Plus your car will be down forever and never be the same again.:beer:


----------



## gabewatts25 (Mar 17, 2011)

yeah i mean i didnt get the kit i got it from a friend but im selling it back for actully more money then i paid for it and im gonna get a stage two eliminator kit i believe that will work with my stock manifold and downpipe


----------



## gabewatts25 (Mar 17, 2011)

actully what is your guys imput for the best turbo that will work with the tt quatrro? it seems like every turbo i see is either for FWD or its like a 5000 stage three


----------



## 20psi now (Feb 26, 2009)

id have to say buy a kit through pag parts or cts... you have a choice for a top mount turbo or a bottom mount turbo.. there about the same price and will prob last longer then your car..... well pag kit will :laugh: (im a sucker for the pagparts kit!) 

sell the kit you have now and use the money for a new kit.. your better off just to do it right the first time, but you will still need a lot more stuff to make the car run right... tune, injectors, maybe rods (if you wanna push it), a new kit, frount mount, ect... you will still spend some money to do it weather you do it right or not..


----------



## Doooglasss (Aug 28, 2009)

I think you should really read the Audifreaks article front to back before you continue even thinking down this road. Going big turbo without understanding how to turn a wrench isn't a smart idea.

You're going to spend a good amount of money going big turbo.

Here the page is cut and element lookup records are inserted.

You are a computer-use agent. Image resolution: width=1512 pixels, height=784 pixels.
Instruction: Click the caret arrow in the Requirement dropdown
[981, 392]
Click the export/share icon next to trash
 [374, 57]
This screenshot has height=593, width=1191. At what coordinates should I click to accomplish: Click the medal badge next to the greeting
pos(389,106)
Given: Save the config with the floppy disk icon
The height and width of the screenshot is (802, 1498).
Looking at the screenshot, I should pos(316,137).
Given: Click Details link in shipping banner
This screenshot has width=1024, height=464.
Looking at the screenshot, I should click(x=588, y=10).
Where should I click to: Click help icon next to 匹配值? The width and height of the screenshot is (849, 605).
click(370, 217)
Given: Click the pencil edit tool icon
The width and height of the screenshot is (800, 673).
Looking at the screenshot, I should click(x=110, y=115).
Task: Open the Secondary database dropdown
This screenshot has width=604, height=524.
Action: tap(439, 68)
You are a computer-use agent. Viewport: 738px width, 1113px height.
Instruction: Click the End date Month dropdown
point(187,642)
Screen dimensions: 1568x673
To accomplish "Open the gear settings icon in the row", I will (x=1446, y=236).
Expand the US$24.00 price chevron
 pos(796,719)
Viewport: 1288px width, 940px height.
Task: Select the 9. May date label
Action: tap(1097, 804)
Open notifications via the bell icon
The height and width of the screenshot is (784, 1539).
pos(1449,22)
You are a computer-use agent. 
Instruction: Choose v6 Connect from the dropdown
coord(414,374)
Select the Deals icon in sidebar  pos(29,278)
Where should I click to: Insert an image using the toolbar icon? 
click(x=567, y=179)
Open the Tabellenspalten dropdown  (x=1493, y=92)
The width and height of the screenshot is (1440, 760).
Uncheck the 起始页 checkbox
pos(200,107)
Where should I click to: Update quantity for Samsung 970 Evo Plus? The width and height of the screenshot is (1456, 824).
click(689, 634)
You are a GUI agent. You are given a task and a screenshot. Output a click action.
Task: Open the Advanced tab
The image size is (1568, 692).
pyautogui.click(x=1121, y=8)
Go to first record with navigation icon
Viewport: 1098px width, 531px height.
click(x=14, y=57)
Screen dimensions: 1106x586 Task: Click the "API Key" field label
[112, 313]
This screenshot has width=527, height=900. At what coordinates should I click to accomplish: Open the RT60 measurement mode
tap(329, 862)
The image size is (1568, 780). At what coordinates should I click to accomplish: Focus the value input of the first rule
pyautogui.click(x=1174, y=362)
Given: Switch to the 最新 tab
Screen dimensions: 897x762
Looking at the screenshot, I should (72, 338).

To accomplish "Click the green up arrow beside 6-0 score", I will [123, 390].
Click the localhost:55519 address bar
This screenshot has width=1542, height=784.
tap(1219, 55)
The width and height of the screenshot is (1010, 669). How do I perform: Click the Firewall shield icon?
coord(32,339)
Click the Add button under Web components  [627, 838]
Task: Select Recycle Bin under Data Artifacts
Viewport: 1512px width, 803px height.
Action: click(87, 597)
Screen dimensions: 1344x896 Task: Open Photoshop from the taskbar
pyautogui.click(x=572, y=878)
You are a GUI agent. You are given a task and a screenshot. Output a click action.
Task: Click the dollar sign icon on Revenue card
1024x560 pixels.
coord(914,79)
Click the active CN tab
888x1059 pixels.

If you slap an eliminator on to your stock downpipe and manifold you're pretty much completely eliminating the performance gain that turbo upgrade would have gave you. Hence the name eliminator.

At a bare minimum while doing all the work yourself you're going to spend 6k or more and that will get you nowhere close to the "best" kit or setup around. Then again the best setup is what meets your goals and fits in your budget so it's subjective I guess.

The CTS kit with a journal bearing turbo, software, injectors, fuel pump, FMIC is almost 5k.

Rods are going to cost you $400 if you pay someone to do the engine work it's generally 1k with parts.

Then you're going to need a catback exhaust to mate to that 3" downpipe $500 guesstimate

You'll need some kind of ball/spring boost controller for under $100.

An upgraded diverter valve if you decide to keep it that way for $100 or so.

I'm not trying to be condescending or insulting- I'm just trying to give you a newsflash of the money/work this is going to require. Read that article and get an idea what you want to do with the car before anything else. Why go for big power before you've even driven it?


----------



## warranty225cpe (Dec 3, 2008)

So much face palm my head hurts..:facepalm:


----------



## gabewatts25 (Mar 17, 2011)

is this kit gonna work better? 

http://www.ctsturbo.com/products/Audi_TT225HP_Audi_S3_Quattro_Big_Turbo_Kit-251-82.html


----------



## warranty225cpe (Dec 3, 2008)

gabewatts25 said:


> is this kit gonna work better?
> 
> http://www.ctsturbo.com/products/Audi_TT225HP_Audi_S3_Quattro_Big_Turbo_Kit-251-82.html


 YES


----------



## 20psi now (Feb 26, 2009)

this is a bolt on kit... it would work lots better then what you have now..


----------



## gabewatts25 (Mar 17, 2011)

20psi now said:


> id have to say buy a kit through pag parts or cts... you have a choice for a top mount turbo or a bottom mount turbo.. there about the same price and will prob last longer then your car..... well pag kit will :laugh: (im a sucker for the pagparts kit!)
> 
> sell the kit you have now and use the money for a new kit.. your better off just to do it right the first time, but you will still need a lot more stuff to make the car run right... tune, injectors, maybe rods (if you wanna push it), a new kit, frount mount, ect... you will still spend some money to do it weather you do it right or not..


 i looked at the parts on pag parts but how do the top mount turbo work are those easier to install?


----------



## 20psi now (Feb 26, 2009)

one or the other they in still the same really, the top mount is good for ez change outs when you have to swap the turbo out.. the one deal i have with the top mount is the HEAT... its close to every thing and better chance of disscoloring the hood, more heat on the coil pack and wire's, rain tray, needs a turbo blanket and when you have to work on any thing behind the engine you have to remove the turbo to make room.. the bottom mount is the way to go in my book really.. its hidden away and all you see is the pipes on top of the motor and you dont have that big of a problem with heat.. its really all about the look you want, im not big turbo (would like to be) but im sure there bolth have there pain in the *** parts to get on and tighted down..


----------